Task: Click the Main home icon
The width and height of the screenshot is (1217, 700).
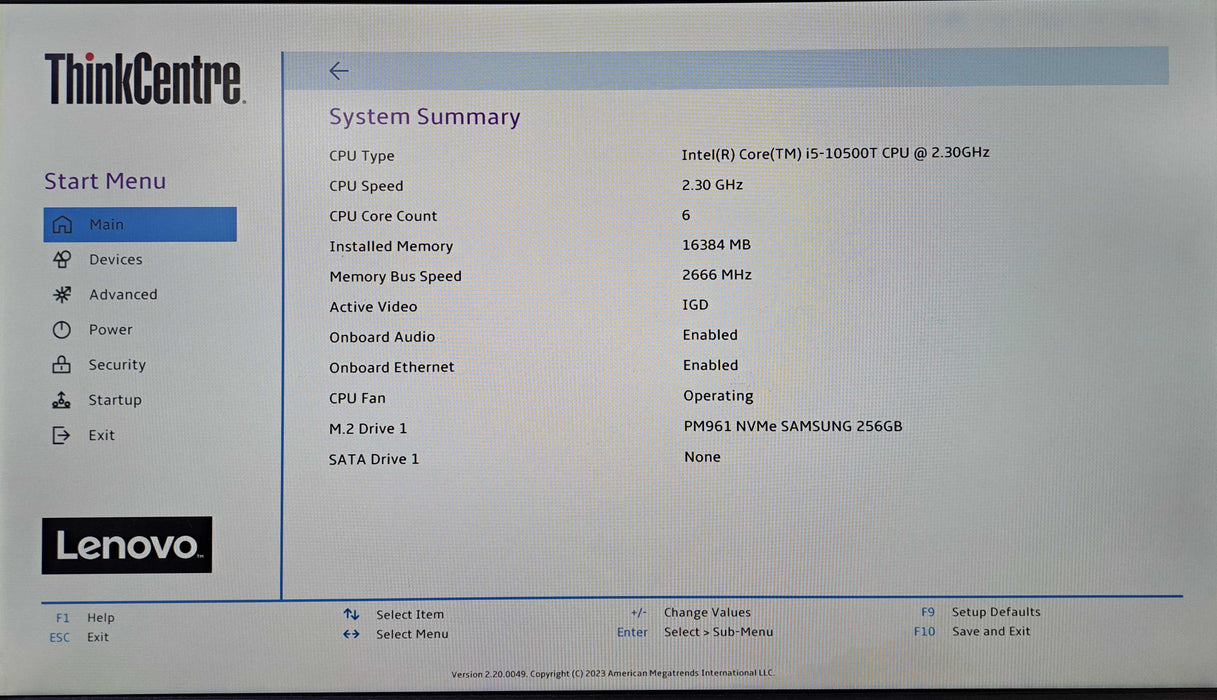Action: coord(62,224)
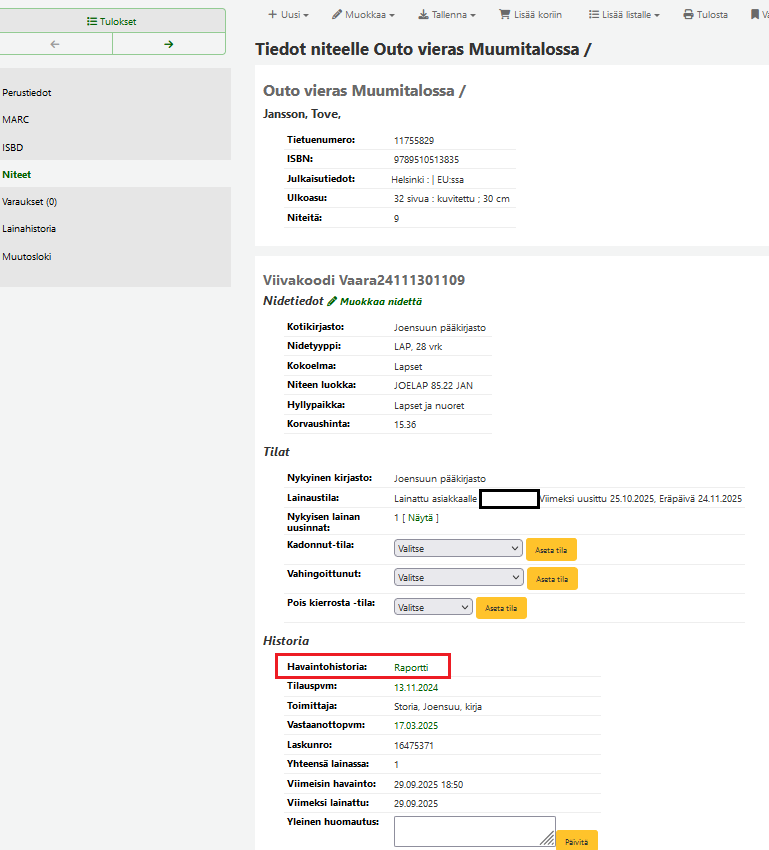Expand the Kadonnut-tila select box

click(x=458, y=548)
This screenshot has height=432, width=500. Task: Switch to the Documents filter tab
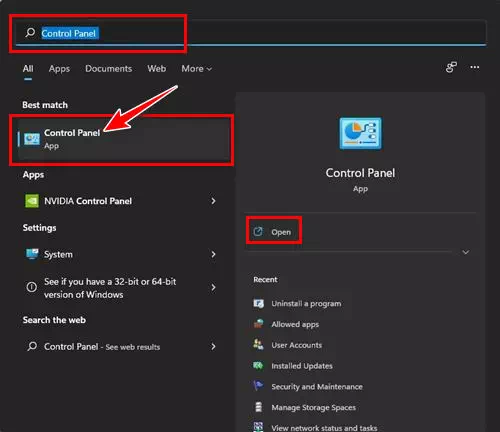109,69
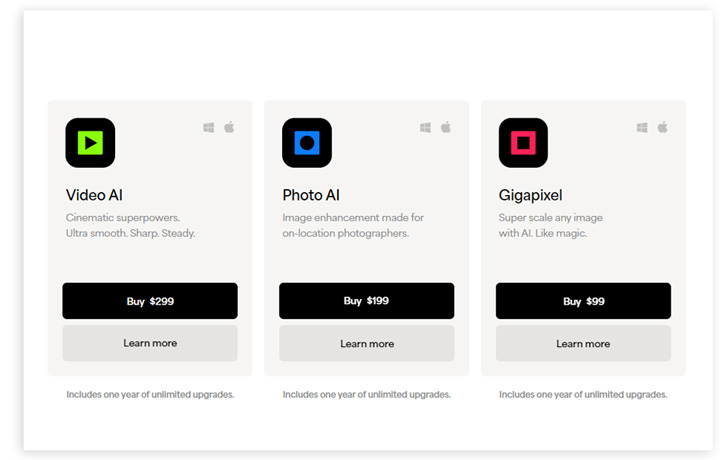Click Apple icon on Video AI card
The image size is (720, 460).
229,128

====

**Task instructions**
Verbatim, write out the line containing "The width and" and all later lines through the end of the records, leaving every picture out.

**Exercise solution**
The width and height of the screenshot is (1217, 700).
Action: coord(62,224)
Expand the Kadonnut-tila select box

click(x=458, y=548)
This screenshot has height=432, width=500. Task: Switch to the Documents filter tab
109,69
Click Apple icon on Video AI card
The image size is (720, 460).
229,128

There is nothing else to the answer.